The study was based on psychological tests carried out on a small group of patients in the United States with well defined injuries to certain regions of the brain, notably the ventromedial prefrontal cortex, the amygdala and the insula, he said.

The subjects were asked to assess their chances of winning after playing a pair of computer games designed to simulate two kinds of distorted thinking that are known to stimulate a person’s appetite for gambling.

One was the “near miss” result, exemplified by when a slot machine comes very close – but just failing – to align two winning gold bars in the winning row, which supports the distorted idea that a gambler is getting better through some kind of skill and so is more likely to win the next time.

The other is the classic “gambler’s fallacy”, when for instance a spinning roulette wheel falls repeatedly on the red rather than the black, making someone think wrongly that a black is now more likely, when in fact the 50:50 odds of either a black or red have not changed.

The brain-damaged patients, except those with damaged insula regions, as well as all the healthy “control” subjects, showed a greater desire to continue gambling when subjected to the near-miss outcome and the gambler’s fallacy. The absence of an effect in insula-damaged patients pointed to this part of the brain playing a critical role in fuelling the desire to gamble, Dr Clark said.

“The insula is tucked away in a cleft in the side of the brain and its role is quite mysterious although we know that it’s important for emotion and pain,” Dr Clark said.

“We also know that gambling is a visceral activity. It results in an increase in heart rate, a rise in cortisol [stress hormone] levels and sweating.

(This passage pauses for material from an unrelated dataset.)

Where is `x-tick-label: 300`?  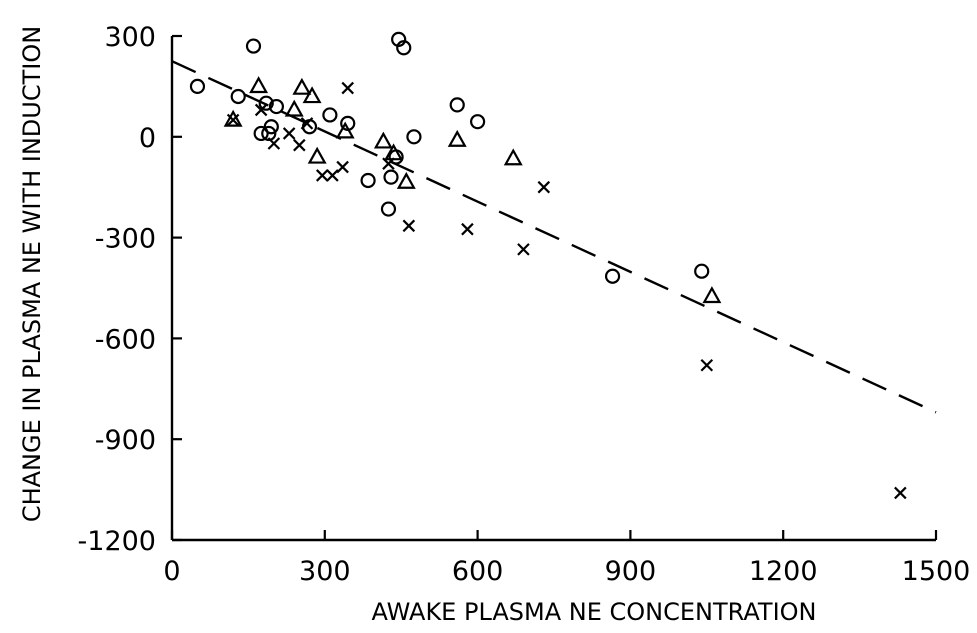
x-tick-label: 300 is located at coordinates (325, 572).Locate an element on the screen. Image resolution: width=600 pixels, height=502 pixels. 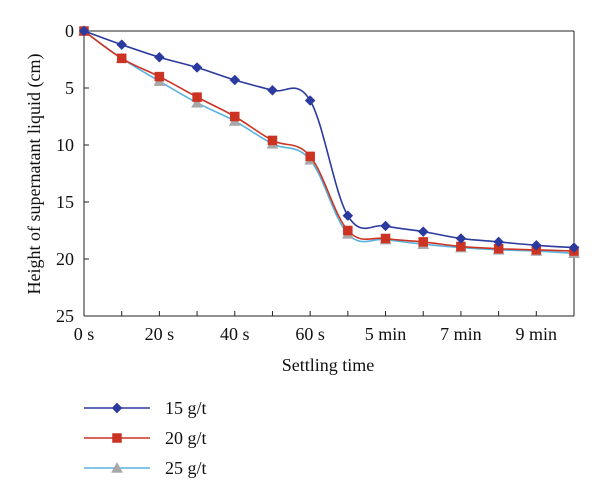
y-tick-label: 15 is located at coordinates (65, 202).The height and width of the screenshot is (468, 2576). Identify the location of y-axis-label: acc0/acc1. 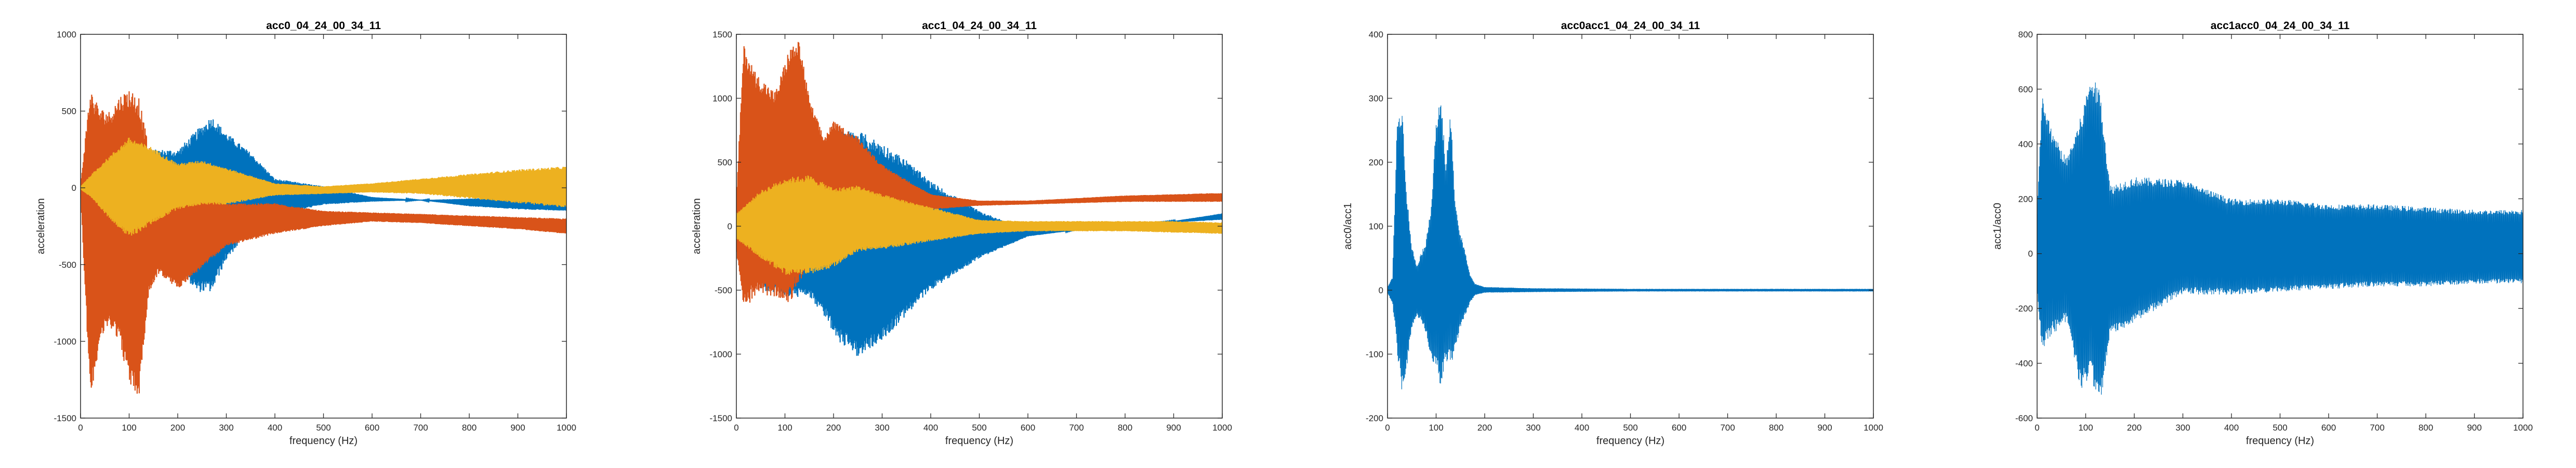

Gambling causes a lot of physiological changes in the body,” he said.

“The logic of the findings is that the damage to the insula in those patients we looked at reduced these distortions in thinking that normally increase the desire to gamble.

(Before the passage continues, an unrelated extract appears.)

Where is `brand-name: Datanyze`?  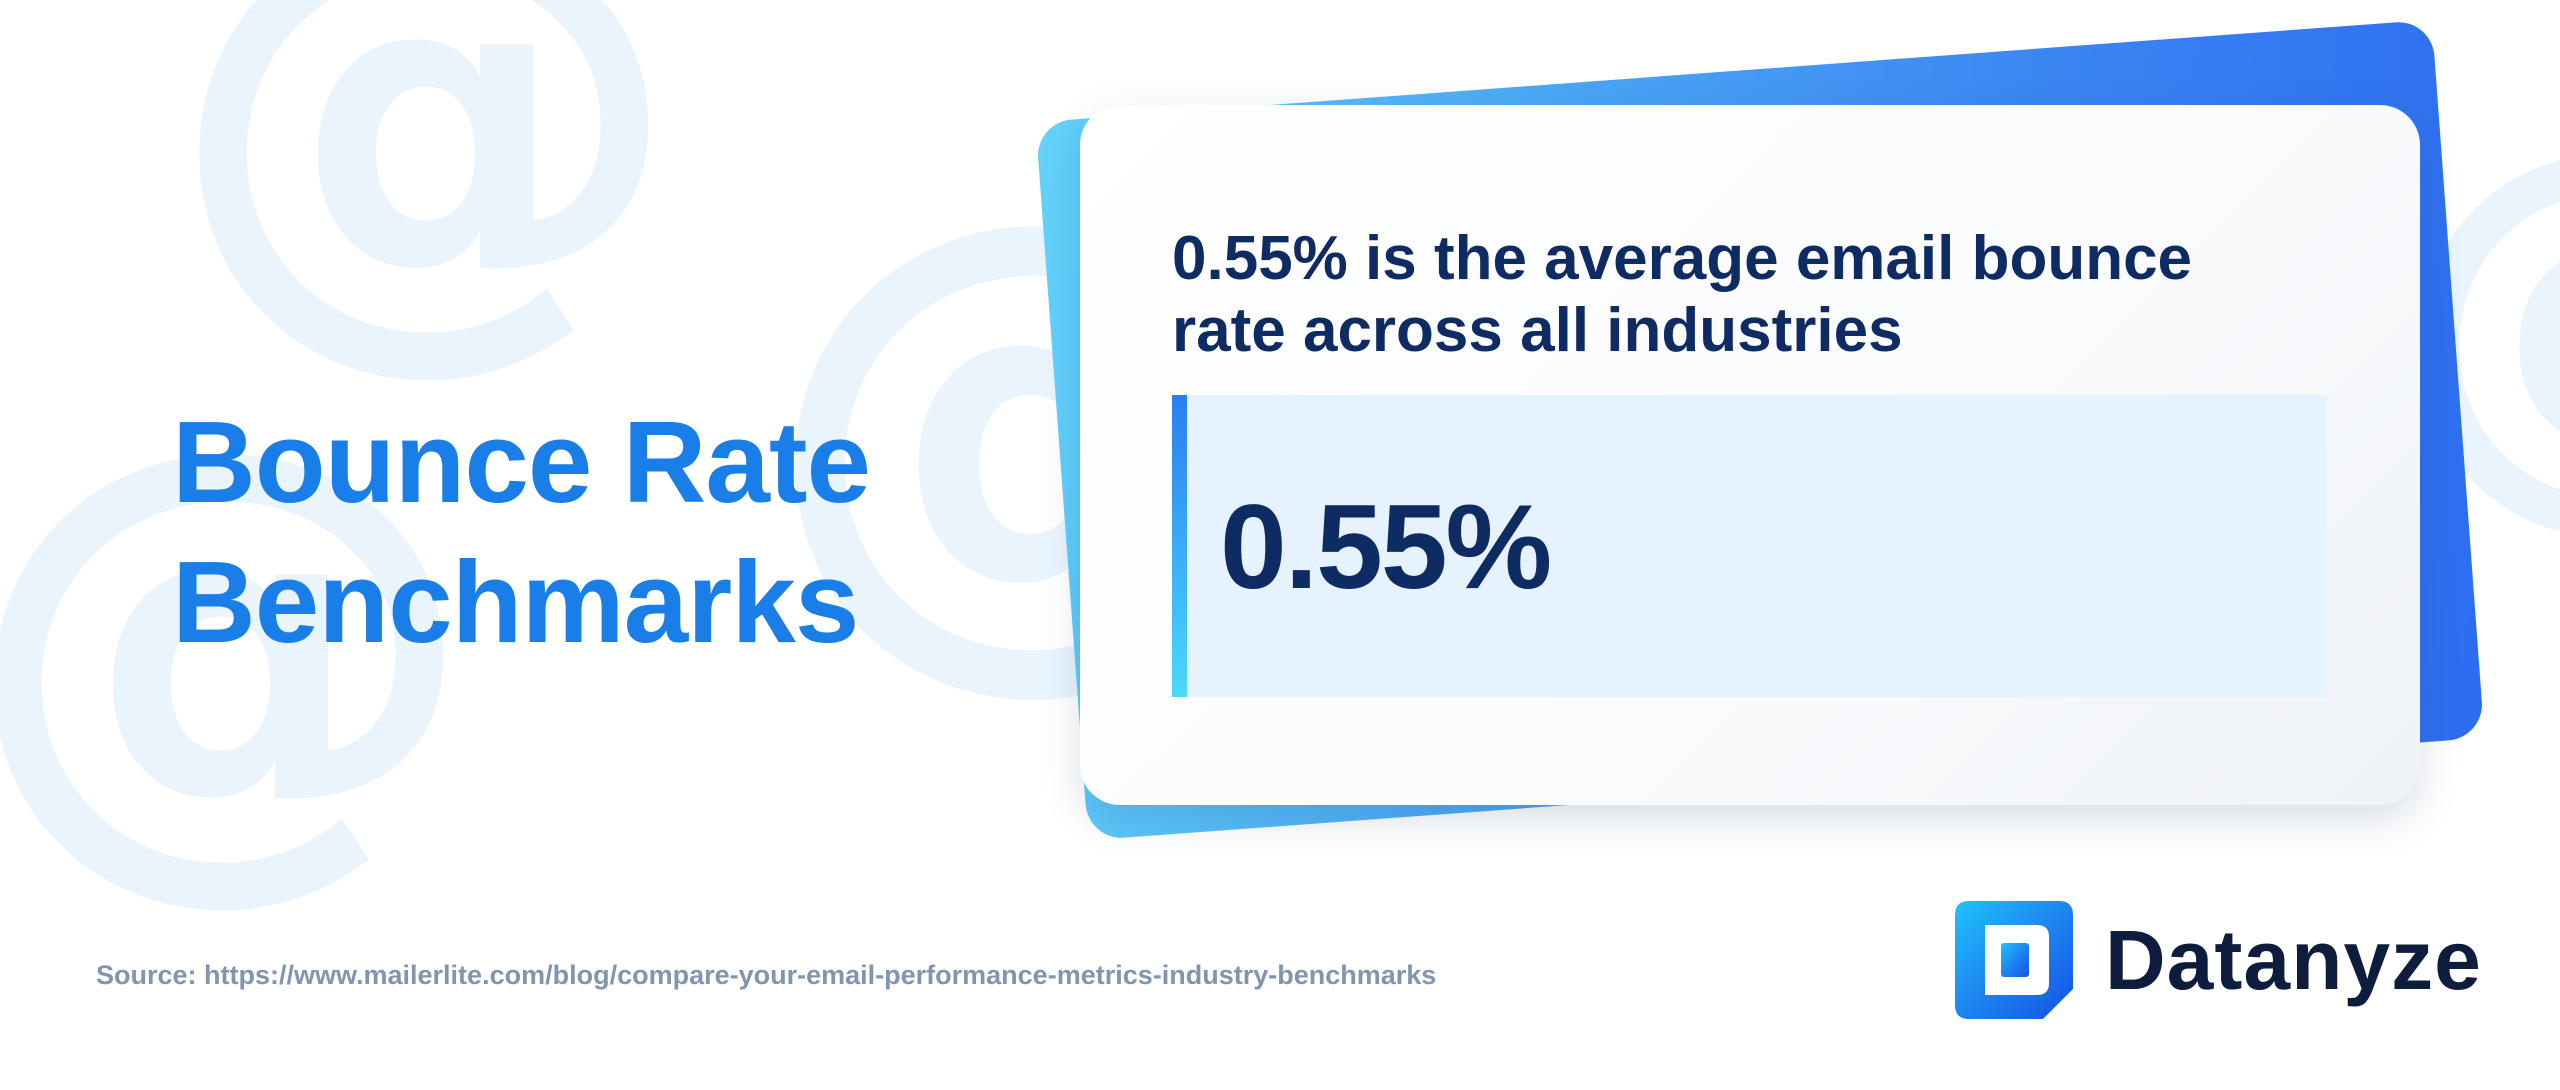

“The next stage of the research is to see whether people who are heavy gamblers show differences in the activity of this part of the brain. We have a major Medical Research Council grant to look at problem gamblers using brain scanners,” he added.

About one in four people in the UK say they have gambled at some time, and about half play games such as the National Lottery. However, gambling becomes obsessive in between 1 per cent and five per cent of players, leading to associated problems such as debt, family breakdowns and mental health problems such as depression.

What is the Gambler's Fallacy?

In 1913, the most famous instance of the Gambler’s Fallacy took place at the Monte Carlo Casino. The ball fell on the black of the roulette wheel 26 times in a row and gamblers lost millions betting against the black, thinking mistakenly that red was more likely because of some imbalance in the wheel that had to be corrected.

Professor David Hand, author of The Improbability Principle, explains that it is the same fallacy that leads people to believe that when tossing a coin a “tails” is more likely than a “heads” after a long series of heads, when in fact the odds are the same as they always were – 50:50.

“Observing a preponderance of heads among the first 10 tosses, many people expect to see this counterbalanced by a preponderance of tails in later tosses. But that’s now what happens. This misunderstanding is so widespread it has a name: the Gambler’s Fallacy,” Professor Hand writes.